*** Opening of SUPPLIED RECORDS ***

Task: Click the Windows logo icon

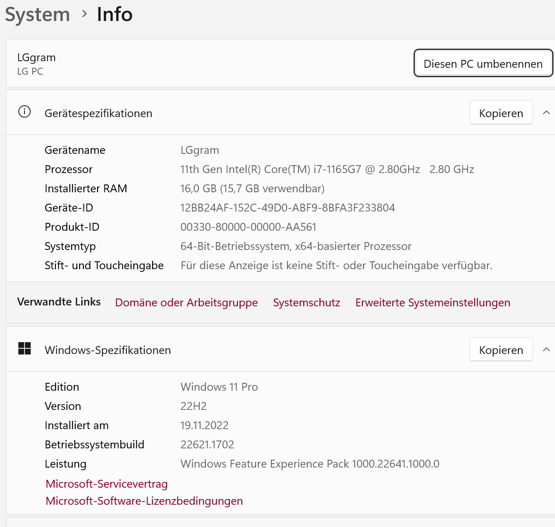Action: pos(24,348)
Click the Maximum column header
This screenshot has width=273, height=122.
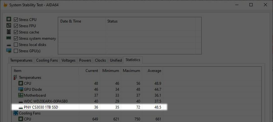131,71
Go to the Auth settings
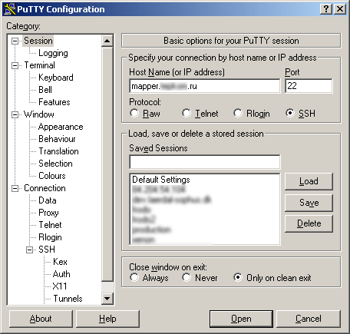Viewport: 350px width, 334px height. [61, 274]
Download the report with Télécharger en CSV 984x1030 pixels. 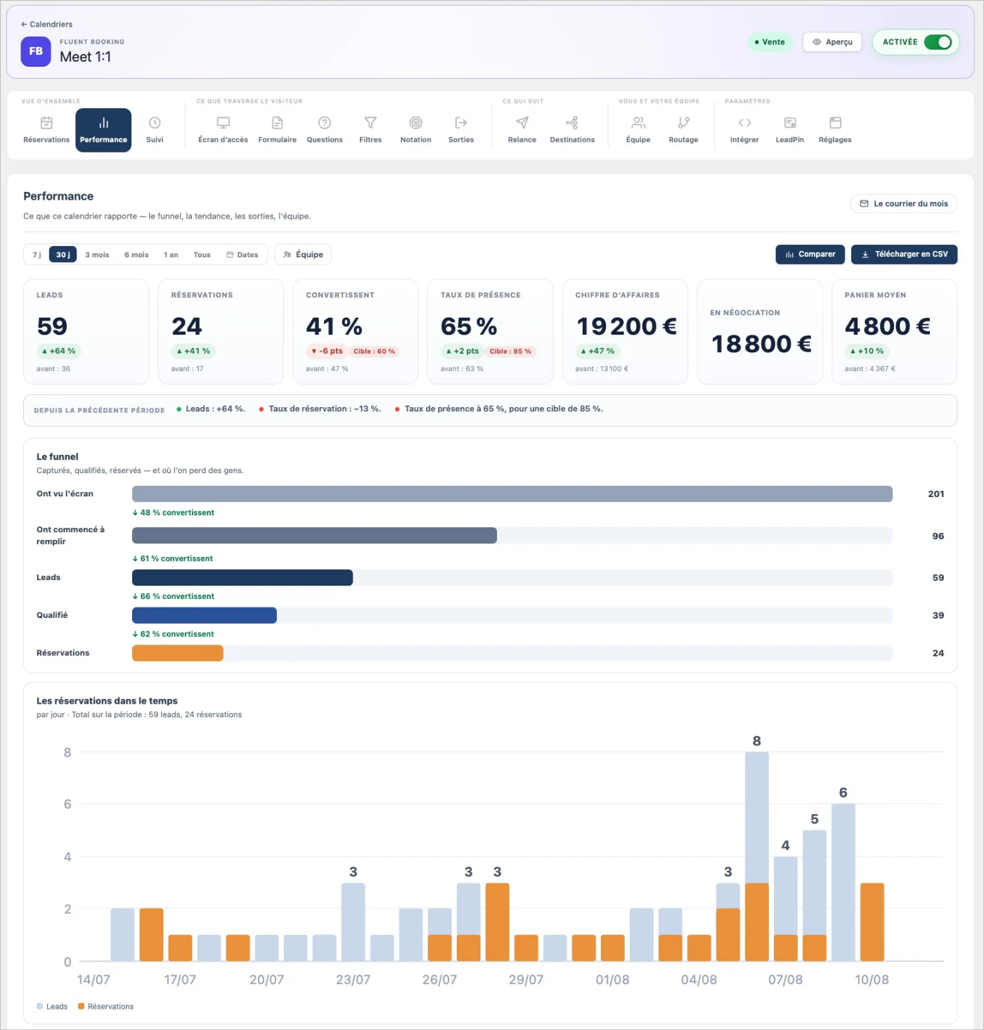click(904, 255)
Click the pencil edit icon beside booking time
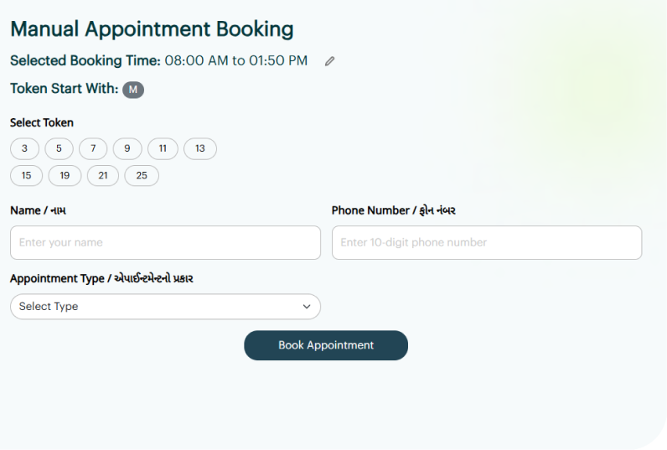 (330, 61)
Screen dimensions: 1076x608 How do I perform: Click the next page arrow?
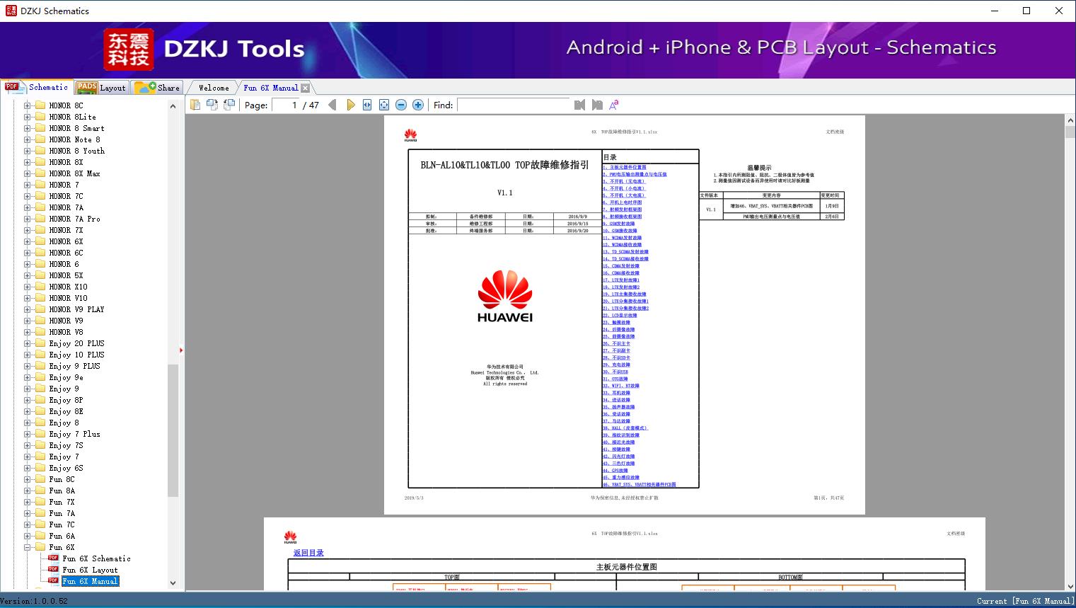click(350, 105)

*** Close of SUPPLIED RECORDS ***

#### EXERCISE GOAL
Please retype exactly the lines from the one containing "Click the pencil" to the last line of the records above, both included, without any pictures.

#### ANSWER SECTION
Click the pencil edit icon beside booking time
 (330, 61)
Screen dimensions: 1076x608 How do I perform: Click the next page arrow?
click(350, 105)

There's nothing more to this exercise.